En avril dernier, les responsables des Young Boys, les autorités du canton de Berne et les municipalités de Bolligen et d’Ostermundigen, proches du stade du Wankdorf, ont rendu public un projet qui pourrait être mis en œuvre dans les trois à cinq prochaines années. Il prévoit la construction d’un nouveau campus régional avec huit terrains d’entraînement, un stade d’une capacité de 2000 spectateurs et une salle de sport triple. Le canton mettrait à disposition le terrain et YB financerait le projet à hauteur d’environ 40 millions de francs – l’intégralité du bénéfice de sa participation à la Ligue des champions – et gérerait le stade et les terrains d’entraînement. Toutefois, ce nouvel espace ne sera pas à l’usage exclusif d’YB, mais mis en grande partie à la disposition des organismes publics sportifs et municipaux.
L’extension de l’infrastructure d’entraînement, actuellement trop réduite pour l’équipe première, les jeunes et les divisions féminines des Young Boys, est une préoccupation centrale pour le club bernois. Bien qu’il soit l’un des 100 meilleurs clubs de football européens, il est le seul à ce niveau dont le stade ne dispose pas d’une pelouse naturelle, ce qui nuit à la projection de l’offre sportive du club. Pour que le Wankdorf soit l’un des sites du championnat d’Europe de football féminin l’année prochaine, les Young Boys ont décidé d’installer du gazon naturel pour l’événement. La direction du club a déployé des efforts considérables pour renforcer le football féminin, ce qui représente un virage à 180 degrés par rapport à la politique menée il y a dix ans, lorsque le club était sur le point de fermer ce secteur d’activité sportive, qui est aujourd’hui fortement encouragé.

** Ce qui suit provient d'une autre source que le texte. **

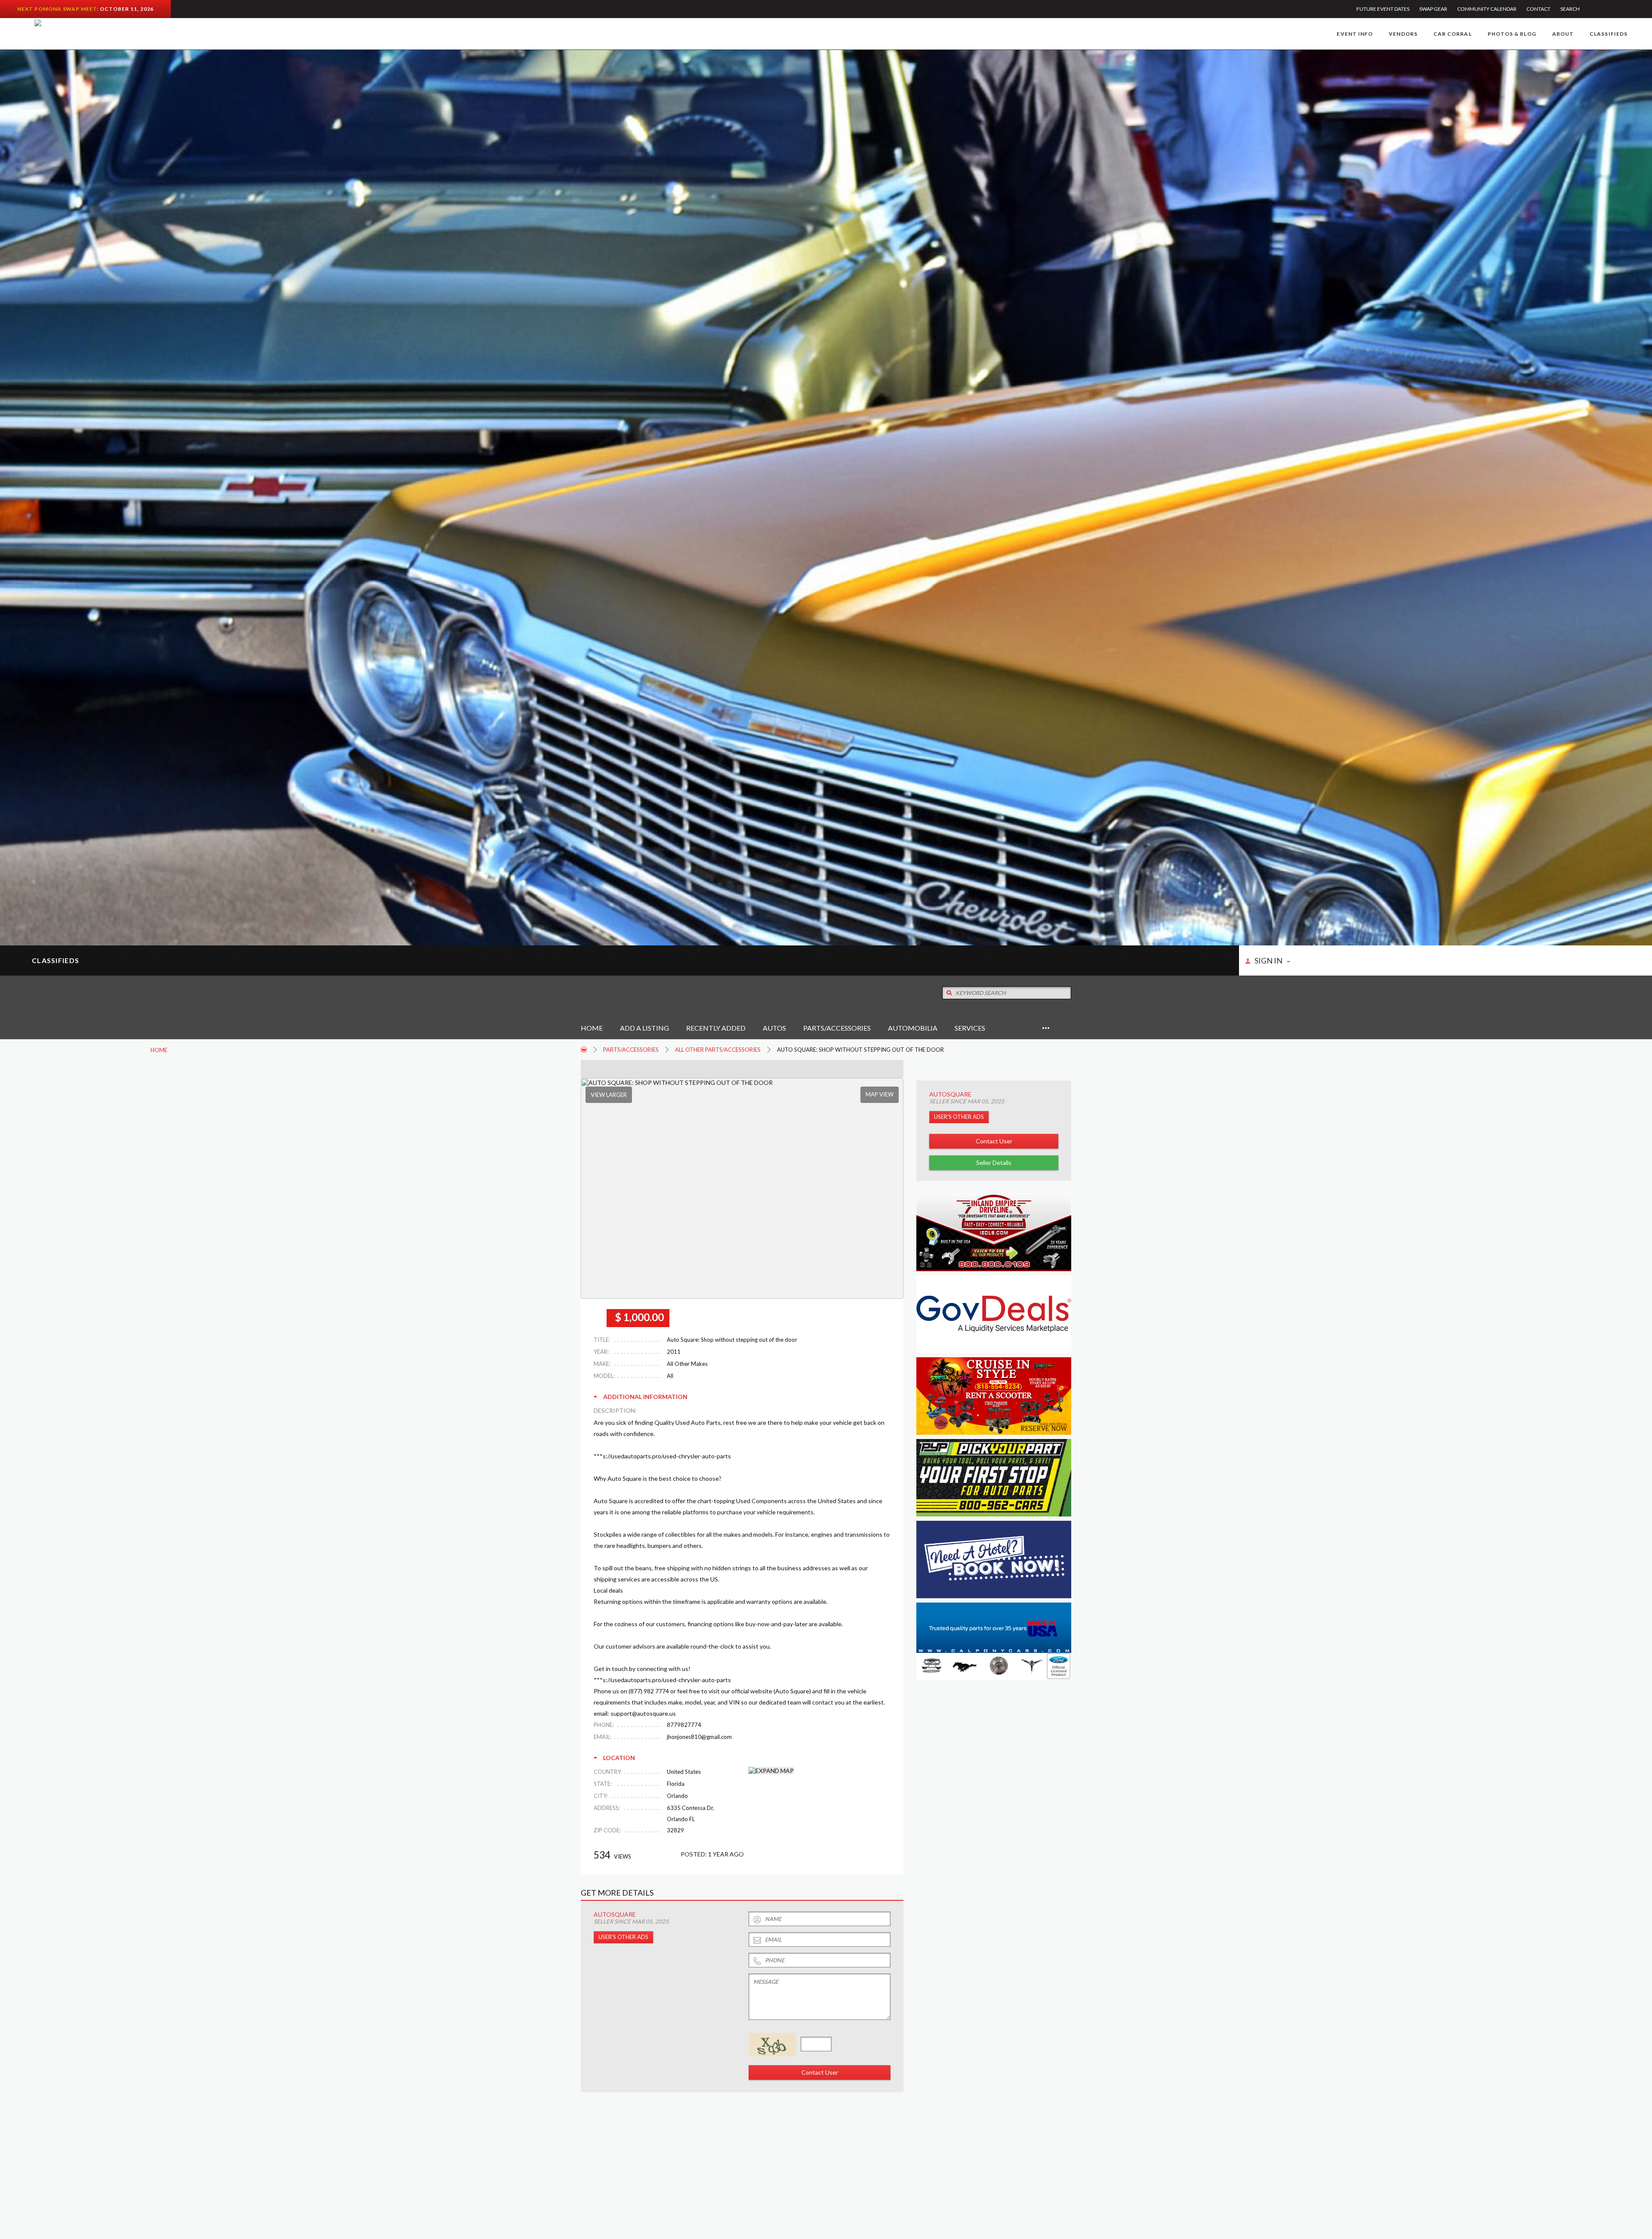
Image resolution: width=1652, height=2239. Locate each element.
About (1563, 34)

Une nouvelle saison intense et fructueuse s’est achevée pour les Young Boys, qui ont remporté leur 17e championnat sur un continent qui connaît une croissance accélérée des courants de pensée anti-étrangers, conservateurs et racistes. C’est pourquoi cette victoire sportive des champions suisses a aujourd’hui pour valeur supplémentaire l’engagement de la société en faveur de la diversité, de l’ouverture et de la tolérance envers «l’autre», avec des matchs hebdomadaires sans violence et une présence massive de spectateurs venus en famille. Avec le dernier but du dernier samedi de mai, la réalité presque utopique d’un football différent a semblé se renforcer.
Traduction Rosemarie Fournier.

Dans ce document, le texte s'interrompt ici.